Jackson pointed this out. Woods then got into an argumentative colloquy with Jackson that bordered on rudeness.

Jackson - "You are taking advantage as a candidate with all this talking."

Woods - "You are, too, Mr. Mayor."

Jackson set Woods straight in no uncertain terms. "Commissioner Gerard, Commissioner Halvorsen and I are sitting up here as elected officials making decisions, not as candidates," he said.

No candidate other than Woods was up before the TV camera seeking exposure. Ernie Bach and Gigi Arntzen obeyed the convention of not taking undue advantage of citizen comment as an opportunity to electioneer.

Once again, homelessness took up much of the commission's discussion Tuesday. The county is trying to vitalize a homeless project and is seeking backing from municipalities.

Still not defined is who the "homeless" are.
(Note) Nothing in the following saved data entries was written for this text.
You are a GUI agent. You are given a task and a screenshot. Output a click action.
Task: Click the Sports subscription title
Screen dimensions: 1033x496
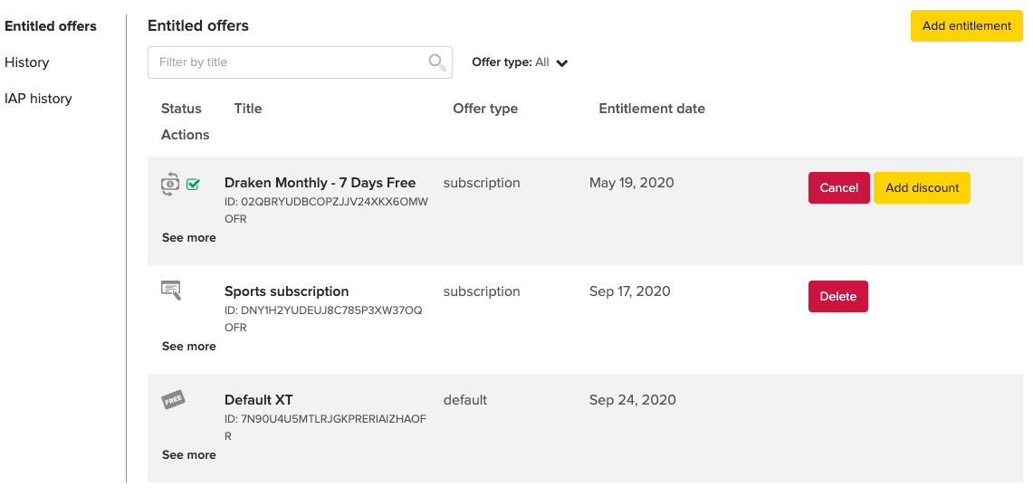286,291
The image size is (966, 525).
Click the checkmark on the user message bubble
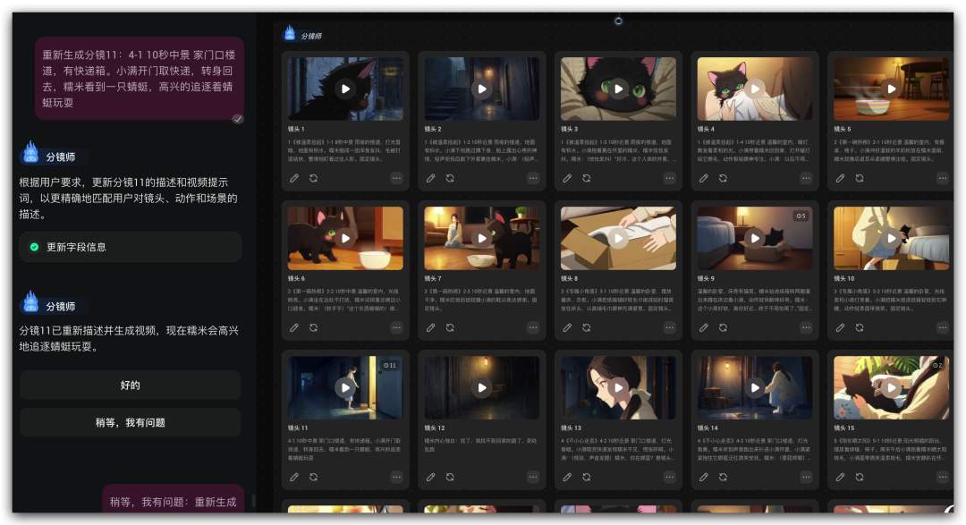click(x=238, y=118)
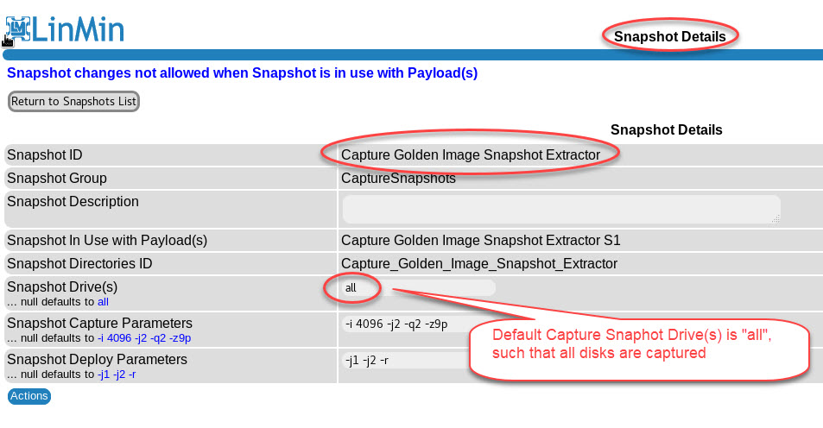Grab the Snapshot Description resize handle
Image resolution: width=823 pixels, height=428 pixels.
776,219
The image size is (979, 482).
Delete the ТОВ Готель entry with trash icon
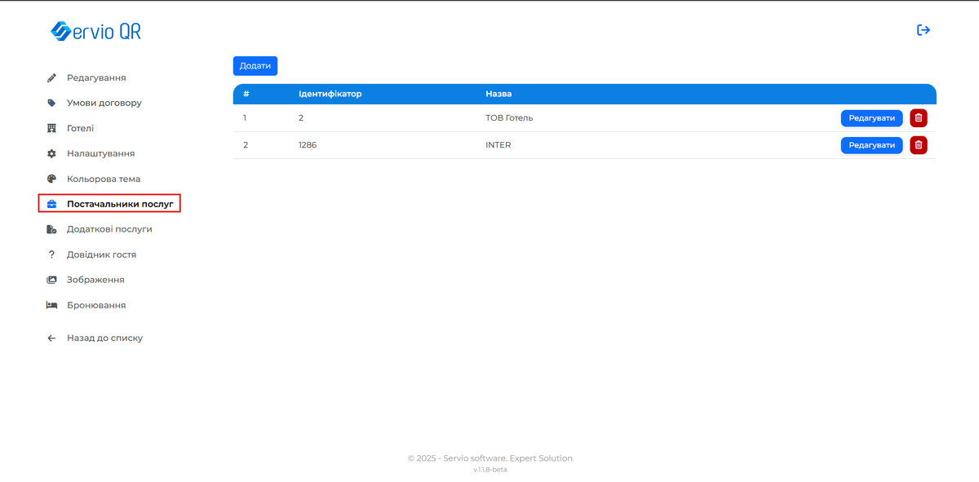tap(918, 117)

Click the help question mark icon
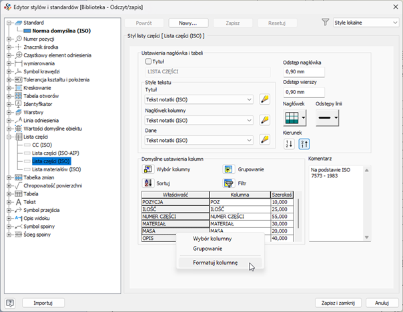[x=11, y=303]
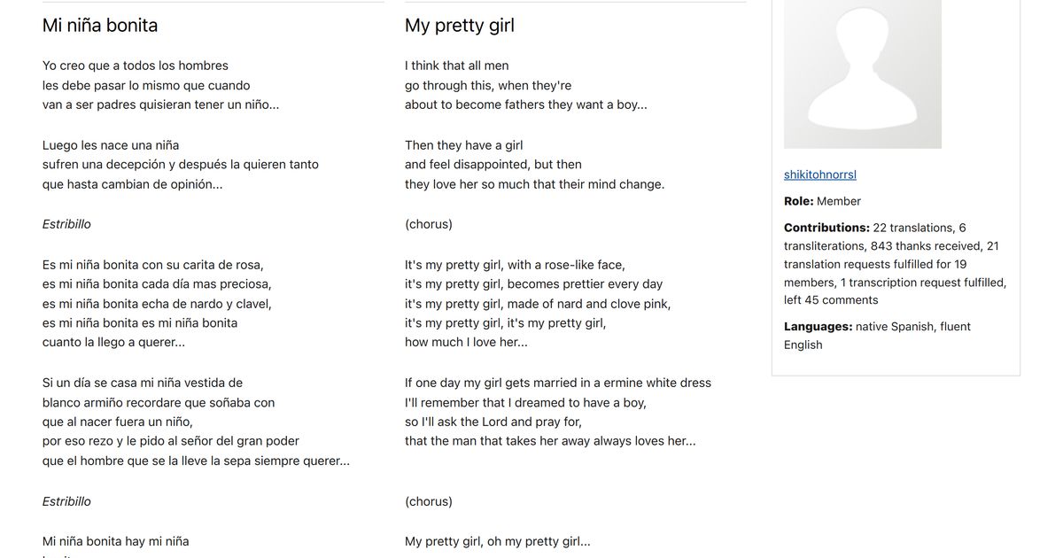Click the second '(chorus)' label near the bottom
Screen dimensions: 1063x558
[429, 501]
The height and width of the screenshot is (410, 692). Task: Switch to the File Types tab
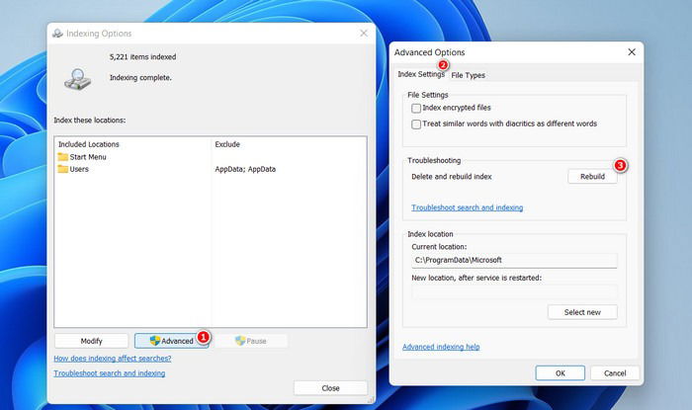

Are the people categorized as such ordinary people who have had a personal catastrophe? Are they chronic alcoholics? Are they drug addicts? Are they feeble minded? Are they folks who have chosen a vagabond existence? Are they people who those of a certain age used to know as "bums"?

The history of anti-poverty efforts in America in the past 40 years, over which time a ton of taxpayer money has been spent, shows the rate unchanged.

Cautionary words against the plan were sounded by citizens Curtis Holmes and John Atanasio. They cited the unknown cost to the city. This factor has also been cited by City Manager Steve Stanton.

The county has put a $33 million price tag on the project over the next five years, a cost that most certainly will go up, witness the pie in the sky plan for Gulf Board beautification which has zoomed from $30 million a couple years ago to something way over $60 million now.

As expected, Commissioner Pat Gerard pursued her ultra liberal program of supporting anything with tax money and pointed out that all the commission was being asked to do was join the idea at no cost.

Most observers recognized this as the "camel's nose under the tent" approach - give approval, then the city is on record for favoring whatever program is formulated when the time comes to ante up.

In the end, the commission approved the plan, with Commissioners Mary Black and Halvorsen opposed.

A late breaking development on the election front came with the news of a violation charged against Pat Gerard, trying to unseat Mayor Bob Jackson, with the Florida Elections Commission.

Gerard already has a pending charge against her with the Florida Ethics Commission and many voters recall her violations of the city election laws a year ago.

The complaint with the Election Commission reportedly concerns her campaign literature. According to expert sources, Florida law requires that a non-incumbent spell out explicitly in campaign literature that he or she is running "for" the position.

The word "for" must be used. This is emphasized strongly in briefings that candidates get before the election season and the Elections Commission, according to one highly informed source, enforces the rule very strictly.

Prior to the main business of Tuesday's meeting, Robert Lee, the city manager of Naples appeared to express thanks on behalf of his city for the assistance Largo gave his city last October in connection with Hurricane Wilma.

Largo received a request for assistance October 26 from Naples and two days later the city sent 11 employees from the Public Works Department along with eight pieces of equipment and support tools and the Parks Division sent two employees with their equipment.

They were part of a team that also included 12 employees from Environmental Services who went to Naples to assist with sewer line repairs and restore the city's water system.

Sworn in before the meeting were a new district fire chief, a fire lieutenant and two firefighters.

Michael Mitchell, a 21 year veteran of Largo Fire Rescue, is the new district chief; Warren Cargill, with Largo since 1988, is the new lieutenant and the fire fighters are Robert Ferguson and Michael Ledford.